Reflecting on Classroom Management Project

Recently my class had to complete a video project on Weinstein’s work on formal intervention plans and the five components that make it up. While all five aspects are important for classrooms and also have applications to the work environment for adults, we focused our project on creating a physical setting that supports academic and social goals. It took some work to thoroughly research it and then figure out how to compile the video together, we did finally get it finished and put onto YouTube before the deadline.

Now after having some time to look back over the video project my partner and I completed, I never quite took into consideration just how much the classroom environment can impact the students’ learning. While we have discussed in class before the way we could decorate the classroom with a diverse range of images of successful people in the content area that is being taught. This allows students of all backgrounds to have someone to relate and look up to as a role model, while also help push the students to strive to be more successful inside and outside the classroom (while we as teachers must recognize everyone has different terms of success).We also took a look at something as simple as the temperature of a classroom and how the most optimal temperature for peak performance sits around 70-72 degrees Fahrenheit. Another thing we discussed was how seating arrangements can look and why we should swap the arrangements every so often based on different activities. While looking at seating arrangements, we also came across the idea of numbering your desks and having students pull numbers from a bucket to let students sit around new people and start new conversations around new people.
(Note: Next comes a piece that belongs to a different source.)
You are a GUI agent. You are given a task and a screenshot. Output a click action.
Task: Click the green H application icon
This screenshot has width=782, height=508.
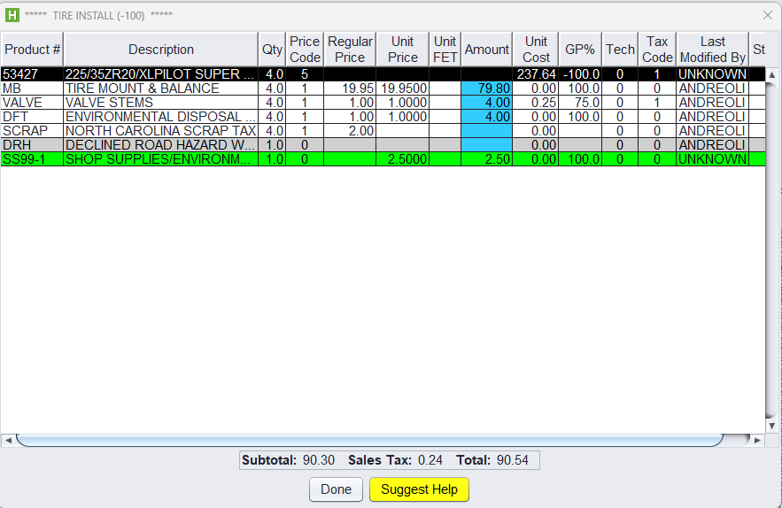click(12, 15)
The bigger takeaway for me with the project though was looking at the physical components in the classroom. For us that mainly meant looking at what the students sit in during class. Majority of us are probably used to sitting in the old style desks but the research we found challenged us to start looking at different things i students can use to sharpen focus which can have a trickle-down effect on performance. Yoga balls as seats is good for improving back posture and fine motor skills while sitting on it during classes and also lets the students move around a little in class with all the energy they have. Depending on the classroom environment you have to work with, there are also bouncy bands which can be strapped to desks or desk chairs to allow people to move their leg a little whether to help allow movement or even to reduce stress before a big test. Personally both of these would have helped me pay even better attention in class and do better. In the same way, pedal desks, wobble chairs, and standing desks also can improve students’ physical health while also making them focus more on the topics learned in class. While all of these are excellent things that would be great to further investigate, it can potentially be expensive depending on the school’s budget for you. An alternative to this is to look at writing for grants to try to get money to make these changes if you feel they will benefit your class.